▸ Task brief
The result should be an exact copy of the entries below, free of pictures.

▸ Stored data entries
============

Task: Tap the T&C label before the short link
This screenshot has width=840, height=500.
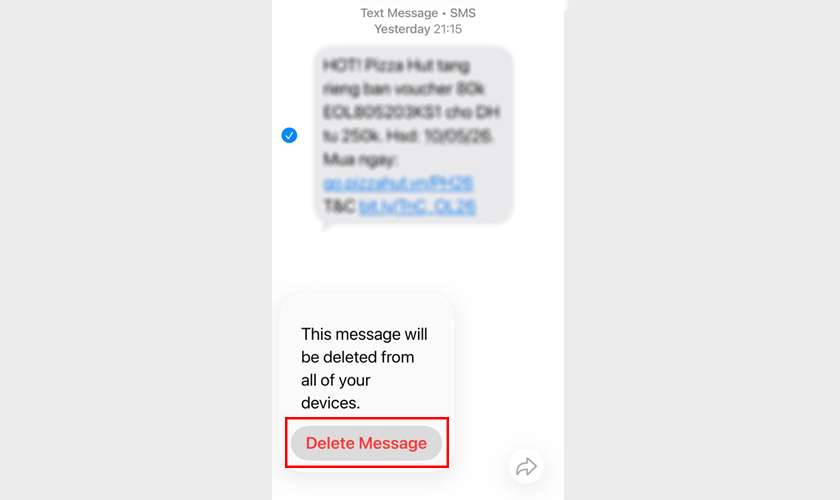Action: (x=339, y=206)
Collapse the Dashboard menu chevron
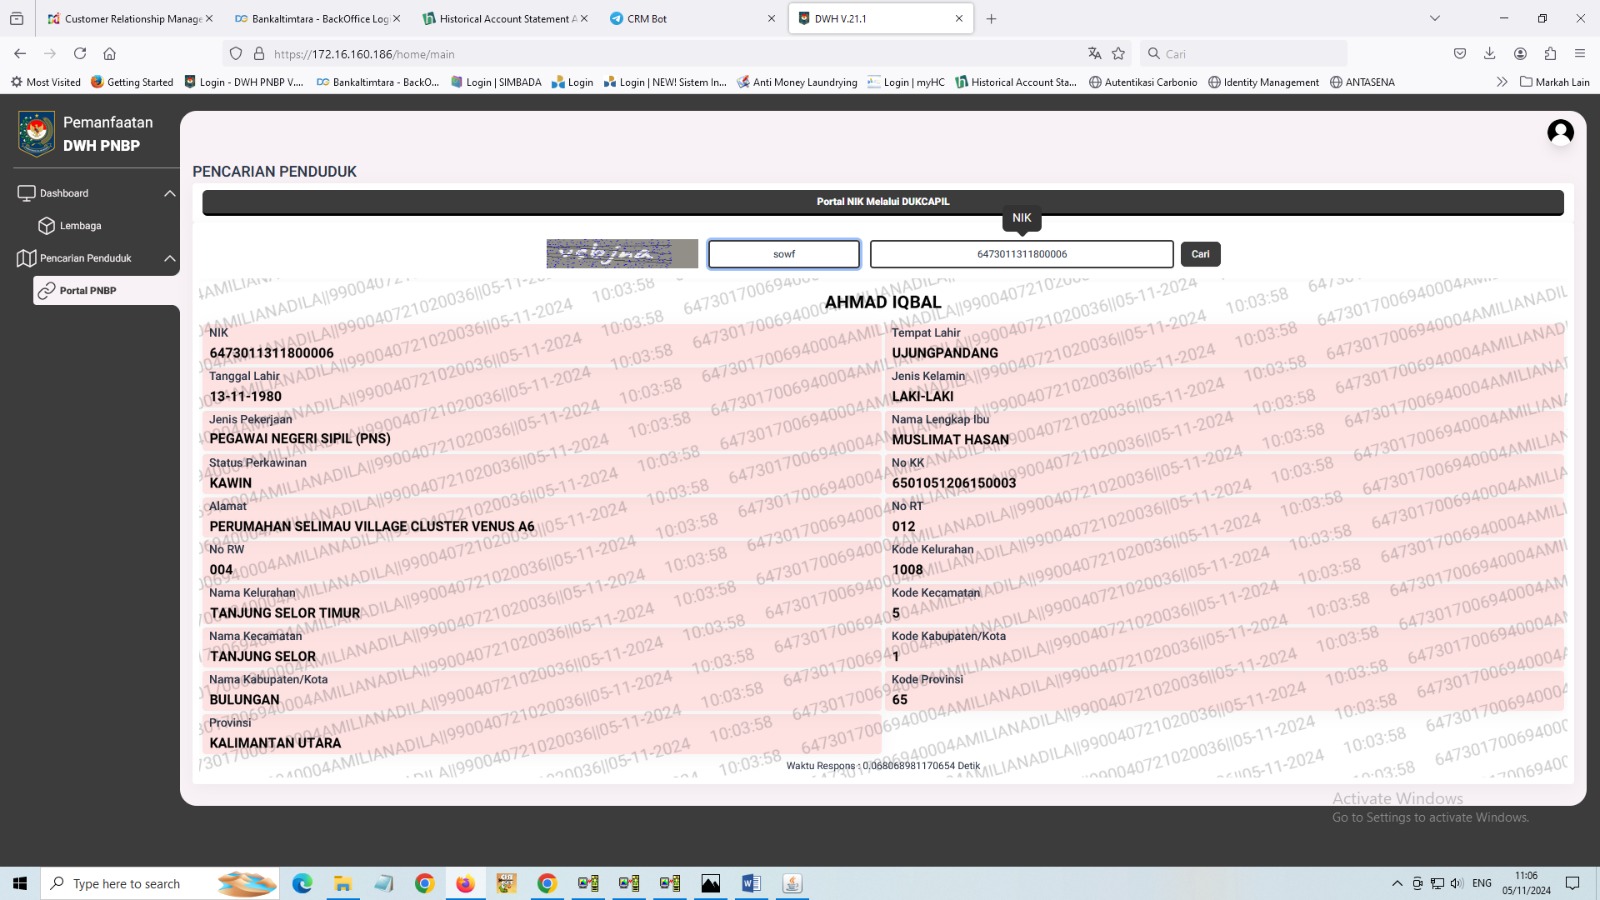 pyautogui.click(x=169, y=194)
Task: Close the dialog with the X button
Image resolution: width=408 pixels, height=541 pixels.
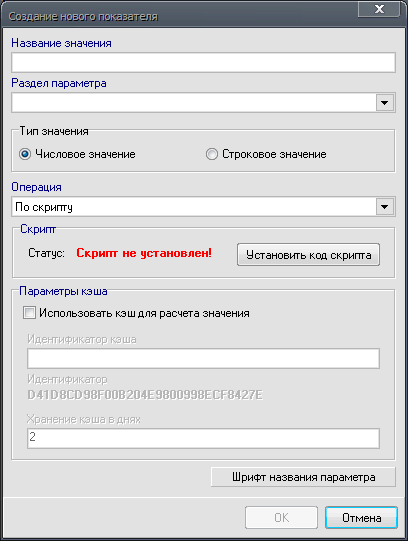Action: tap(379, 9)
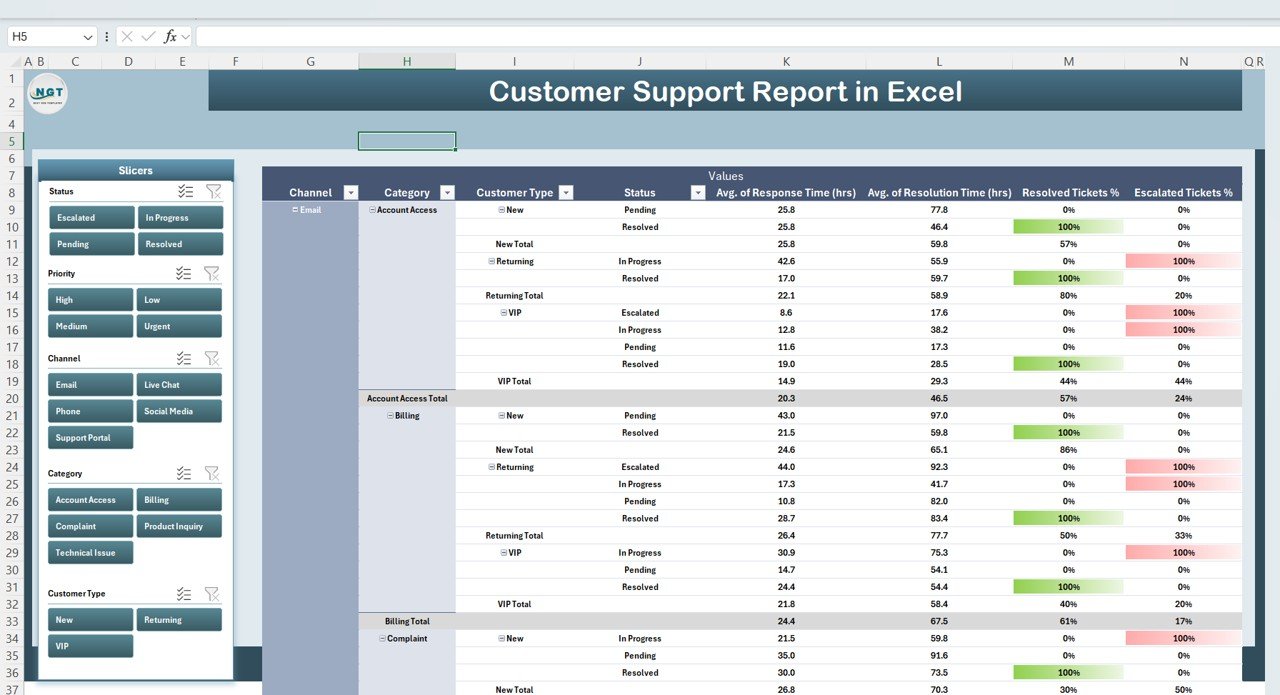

============

▸ Written answer
Task: Tap the T&C label before the short link
This screenshot has width=840, height=500.
Action: (x=339, y=206)
Collapse the Dashboard menu chevron
 pyautogui.click(x=169, y=194)
Task: Close the dialog with the X button
Image resolution: width=408 pixels, height=541 pixels.
Action: tap(379, 9)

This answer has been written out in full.